**GIVEN DATA**
□ □ □

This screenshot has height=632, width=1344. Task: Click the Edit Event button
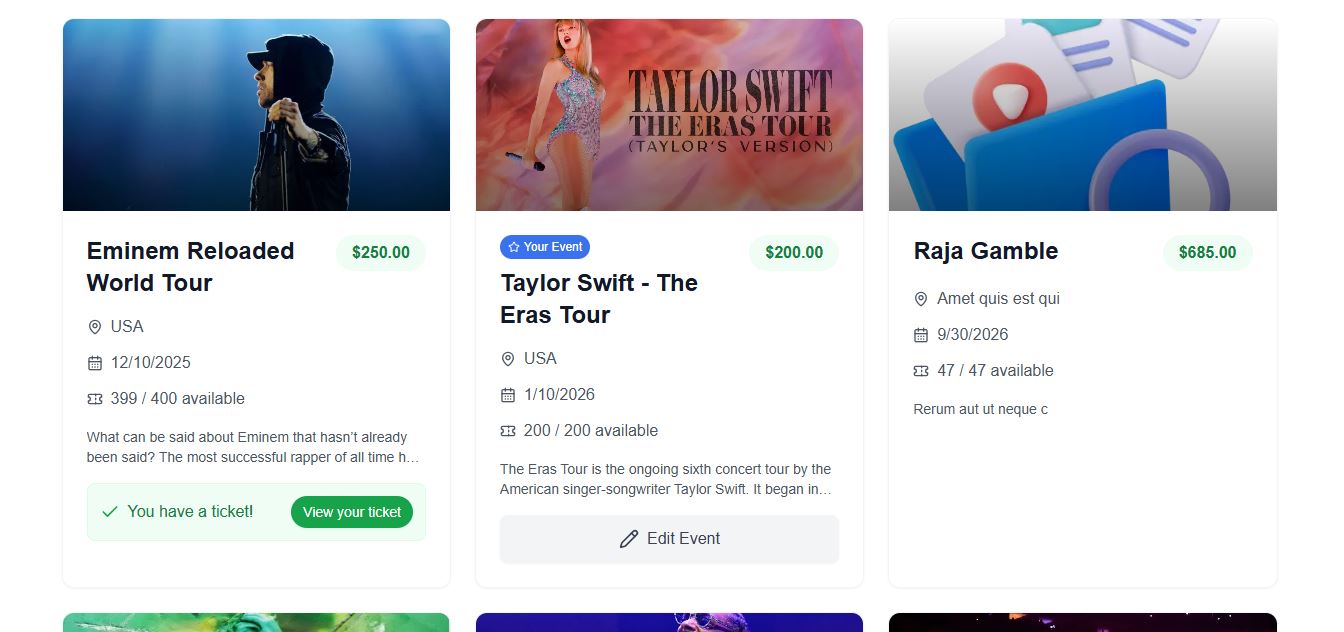coord(669,539)

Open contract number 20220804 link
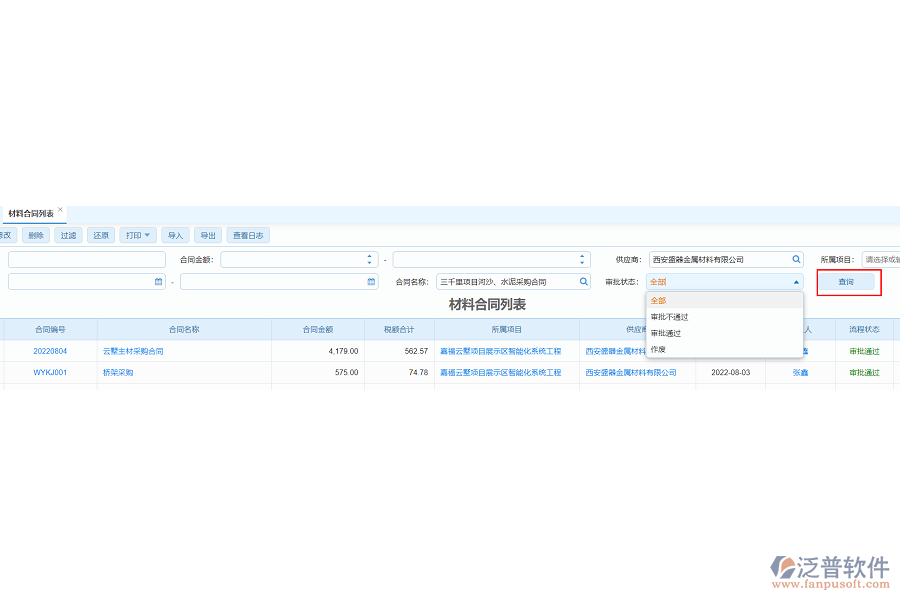tap(50, 351)
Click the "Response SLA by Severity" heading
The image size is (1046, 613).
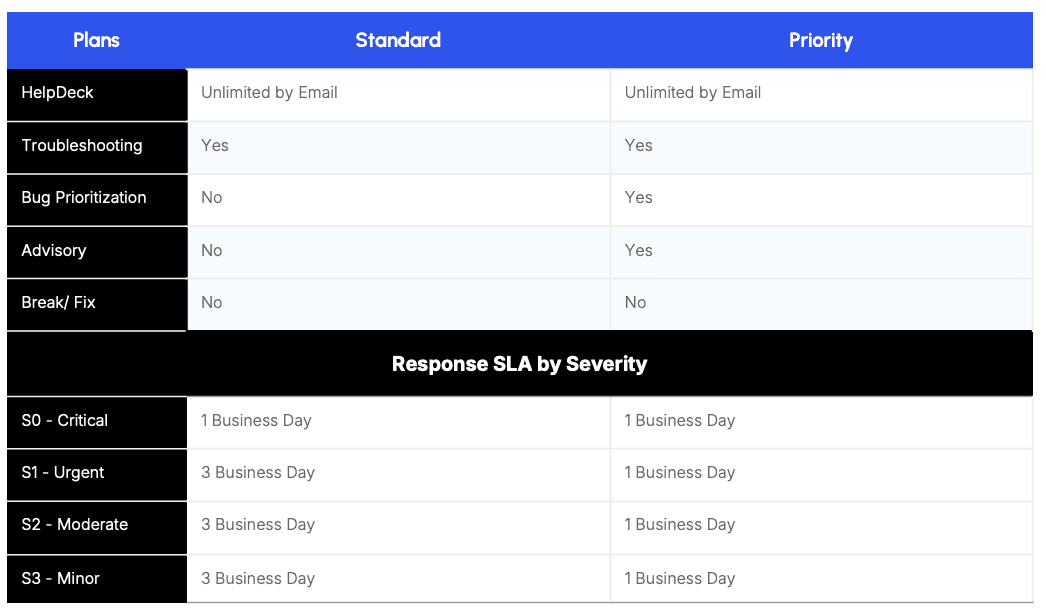519,364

□ □ □

**EXERCISE INSTRUCTIONS**
Please output only the lines running from the one that holds "Open contract number 20220804 link" through the last line of the entries, both ends included, without any images.

**YOUR SOLUTION**
Open contract number 20220804 link
tap(50, 351)
Click the "Response SLA by Severity" heading
The image size is (1046, 613).
519,364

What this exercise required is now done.